The other night I heard the phrase "in the past decade." It rattled around in my head for awhile and started to really bug me. This entire period - this past decade - an extremely long amount of time - refers entirely to a post-college period of my life. Now, I've been happily married for longer than a decade. My car still serves me well more than a decade later (and still looks pretty good). But to have been out of school for over a decade means a lot of time spent working. And I'm not sure I have enough to show for it. There's a few people where I work who graduated from the same college as me around the same time. I looked at where they'd ended up, coming to work there much sooner after graduation than I. And then I wondered where I'd be if I'd come here much sooner after I graduated. Very quickly, I get my answer. I'd have been fired. I had a lot of learning to do on the job before I got here. Not to say I no longer make mistakes, but I had a few starter careers (the video rental store, the internet startup, the movie studio, the small non-profit) to work out most of my most grievous, fatal errors.

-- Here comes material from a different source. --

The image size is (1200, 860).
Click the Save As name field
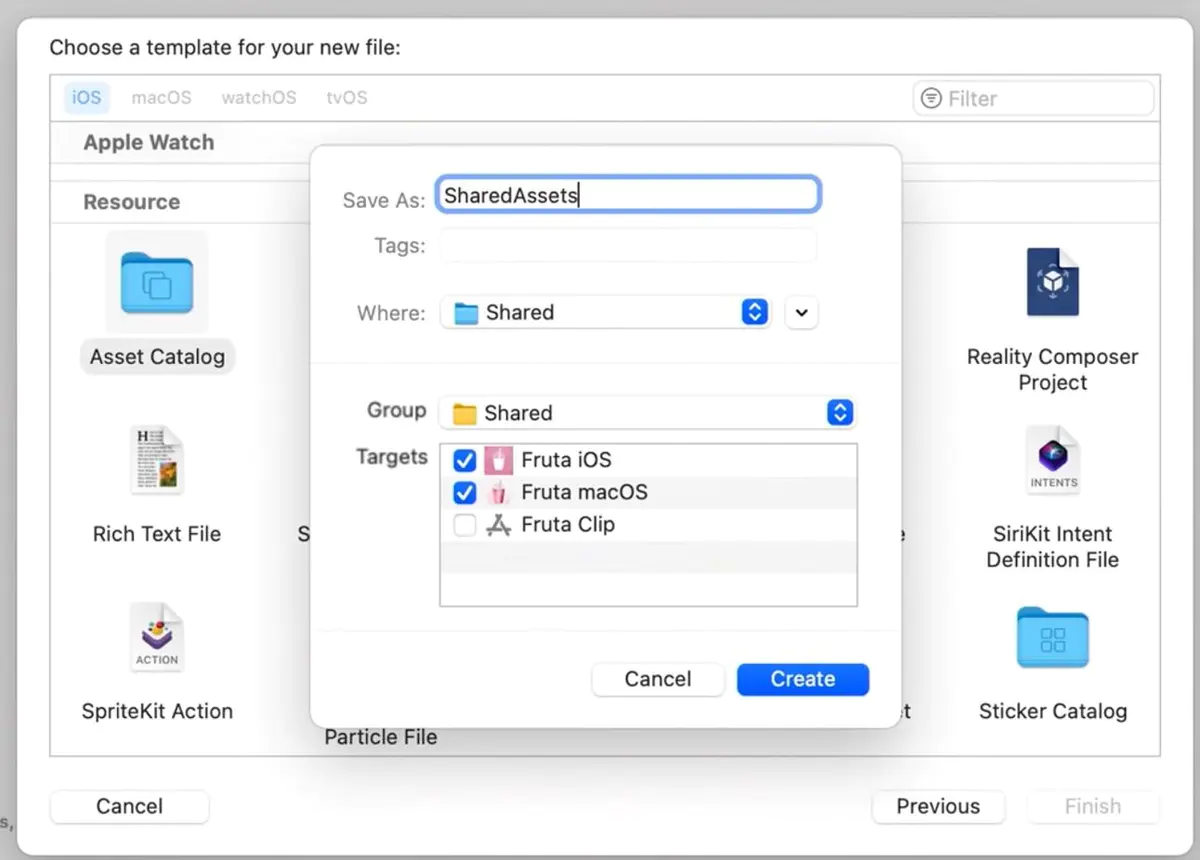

So I just recently got my five year pin. I think I've done quite a bit, but it's all been so hard to quantify. I recently read a Seth Godin post that talked about how you can only make the trains "so efficient." You can't keep going to where the trains are early or that's just as bad as being late. At some point, the schedule's good enough. After that, you have to differentiate. You need to make the trains themselves better - new seating, upgrade the dining car, etc.
And yet I feel myself still trying to get the train more on time. The trains are running fine.